New service launched to help families with inherited risk of heart disease

28/10/2014

Today the Public Health Agency (PHA) is launching a new service to identify people at risk from a symptomless genetic disorder that increases a person’s chance of early heart disease and premature death.

About one in 500 people has Familial Hypercholesterolaemia (FH), an inherited condition that means their cholesterol levels are higher than normal from birth.

The service has been developed and funded through a partnership between Health and Social Care and Northern Ireland Chest Heart and Stroke (NICHS).

Familial Hypercholesterolaemia is caused by an abnormal gene and, despite it putting people at high risk of early heart disease, most of them don’t even know they have it. If left untreated, around 50% of males will develop heart disease by age 50 and approximately 30% of women by age 60.

Moyra Cather, Lead Familial Hypercholesterolaemia Specialist Nurse with Belfast Trust, said: “In Northern Ireland only 25% of people who have FH have already been identified. This means that 75% are currently undiagnosed. This new service sees FH nurses being placed in each trust to actively identify and test relatives, so no matter where relatives live in Northern Ireland, they can be seen by an FH nurse and offered to be tested locally.

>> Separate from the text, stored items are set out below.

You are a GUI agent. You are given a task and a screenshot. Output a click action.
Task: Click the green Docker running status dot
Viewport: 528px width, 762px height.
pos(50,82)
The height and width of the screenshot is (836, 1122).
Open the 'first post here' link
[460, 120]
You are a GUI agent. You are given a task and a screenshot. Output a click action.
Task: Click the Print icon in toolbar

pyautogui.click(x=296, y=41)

“Once identified, FH patients will also be treated locally in specialised cholesterol (lipid) clinics. Research has shown that treatment of FH with cholesterol-lowering drugs is very effective in reducing the risk of heart disease.

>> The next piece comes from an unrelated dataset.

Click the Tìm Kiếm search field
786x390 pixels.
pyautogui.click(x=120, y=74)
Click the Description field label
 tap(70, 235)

“The FH service will be further enhanced by the addition of a new database which will allow the FH team to collect patient information in a much more efficient and effective manner.”

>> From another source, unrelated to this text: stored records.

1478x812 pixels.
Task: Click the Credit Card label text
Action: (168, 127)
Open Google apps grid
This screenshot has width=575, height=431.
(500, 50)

Four generations of Frances Willey’s family have witnessed first-hand the devastating effect that the condition can have on a family. However, Frances and her three sons are proof that family testing and treatment can make a difference.

Frances, aged 61, from Belfast was diagnosed with FH in the 1970s following the loss of her mother.

She explains how screening and treatment will help ensure history does not repeat itself in her family: “My grandmother and three of her four children died suddenly of heart attacks in their early 40s and 50s, and my mother was one of them. In 1971, aged only 42, my mother excitedly went out one evening to a dinner dance, but she never came home. The Lipid (cholesterol) Clinic at the Royal Victoria Hospital was just starting so my four siblings and I went along for testing. Out of the five of us, four were diagnosed with FH, including me.

“But unfortunately the devastating effect of FH didn’t stop there. In 1981, aged just 33, my sister had a fatal heart attack, and in 2001 we lost my brother, aged 43, who died from a heart attack whilst playing golf.

“I have now been attending the clinic every six months since 1971 to have my cholesterol levels checked and medications adjusted. I also receive support and encouragement to ‘keep taking the tablets’.

“Due to our family history, all three of my sons were tested for FH when they were toddlers and were all diagnosed with it. They started on medication at aged four and they are now healthy adults and have the same chance of having a heart attack as someone without the FH gene.”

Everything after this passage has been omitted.